Ionic homeostasis plays a crucial role in Parkinson’s disease. Calcium and iron homeostasis are mentioned more frequently, and they also interact with each other. Imbalanced iron or calcium levels can promote harmful crosstalk between iron and calcium, leading to neuronal dysfunction and death. Ca2+may be a key participant in coordinating complex organelle networks to ultimately achieve metabolic interactions, intracellular signaling, cell maintenance, and cell survival regulation. It is a fundamental element for cell adaptation to the environment, and its disruption of homeostasis plays a crucial role in MPP+toxicity. MPTP can cause an increase in intracellular Ca2+, leading to the activation of Ca2+- dependent enzymes such as protein kinases and calpain I and II, thereby interfering with normal cellular function and causing cellular damage. In this study, the expression level of CaMKII was detected after MPTP injury, and it was found that there was no significant difference in the expression level of CaMKII. Iron deposition is one of the key factors in the etiology of Parkinson’s disease (PD). Iron homeostasis is maintained through the interaction between iron transporters and iron storage proteins. Damage to iron transportation or changes in iron storage may disrupt the steady-state equilibrium of iron. Studies have shown that MPTP induced PD model mice have increased iron levels. Ferroportin-1 (FP1) is a newly discovered iron efflux protein, and its decreased expression in the substantia nigra can explain the increase in iron levels. In this study, the expression level of FP1 was detected after MPTP injury, and it was found that the expression level of FP1 showed a significant decrease. In addition, Bcl-2 is an anti apoptotic protein, and studies have shown that the expression of Bcl-2 in MPTP treated mice is reduced. Apoptosis and autophagy are important intracellular processes that maintain homeostasis and promote survival. Their imbalance is related to neurodegenerative diseases, such as PD and B-cell lymphoma, where Bcl-2 family members participate in maintaining the balance between autophagy and apoptosis. Restoring the balance between autophagy and apoptosis is a promising strategy for treating PD. Therefore, in this study, we also detected the expression level of Bcl-2 after MPTP injury and found that the expression level of Bcl-2 was significantly reduced.
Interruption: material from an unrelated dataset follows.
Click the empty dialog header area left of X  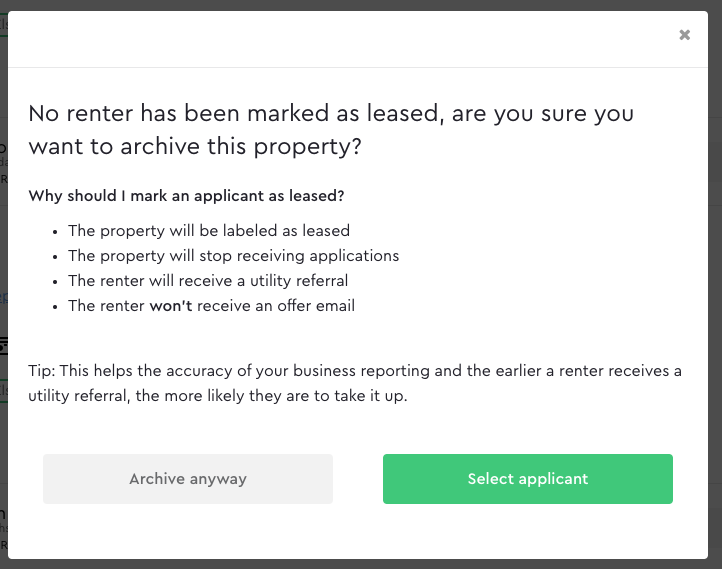pyautogui.click(x=341, y=39)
Ginsenoside Rb1 has been proven to have neuroprotective effects on several central nervous system diseases. Studies have found through immunohistochemistry, immunoblotting, PCR, electrophysiological experiments, etc. that Rb1 improves motor disorders in PD animal models and can upregulate the glutamate transporter GLT-1 to terminate glutamate excitotoxicity in the nigrostriatal and corticosterone systems. In a report, a PD model mouse was induced by MPTP, and the inhibition of MPTP induced hippocampal memory changes by ginsenoside Rb1 through regulating the α – synuclein/PSD-95 pathway was detected in water maze, open field experiments, electrophysiology, immunoblotting, immunofluorescence, and other aspects. Our research mainly focuses on MPTP induced dopaminergic neuron damage and PD mouse models to explore the improvement effect of ginsenoside Rb1 on behavioral abnormalities and its relationship with anti apoptotic protein Bcl-2.
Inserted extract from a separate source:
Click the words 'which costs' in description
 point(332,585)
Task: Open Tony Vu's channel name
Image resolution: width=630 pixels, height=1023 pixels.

Our results show that ginsenoside Rb1 can restore the motor injury caused by MPTP and significantly improve the reduction of TH tyrosine positive kinase caused by MPTP. This provides relevant methods for further treatment of Parkinson’s disease and the development and use of active ingredients in traditional Chinese medicine. Our study also showed that ginsenoside Rb1 exhibited significant differences in the anti apoptotic protein Bcl-2; Although ginsenoside Rb1 did not show significant differences in the expression levels of FP1 and CaMKII, MPTP did cause a decrease in FP1 expression, which can provide some ideas for related research. In addition, other mechanisms of ginsenoside Rb1 besides anti apoptotic proteins still need to be studied.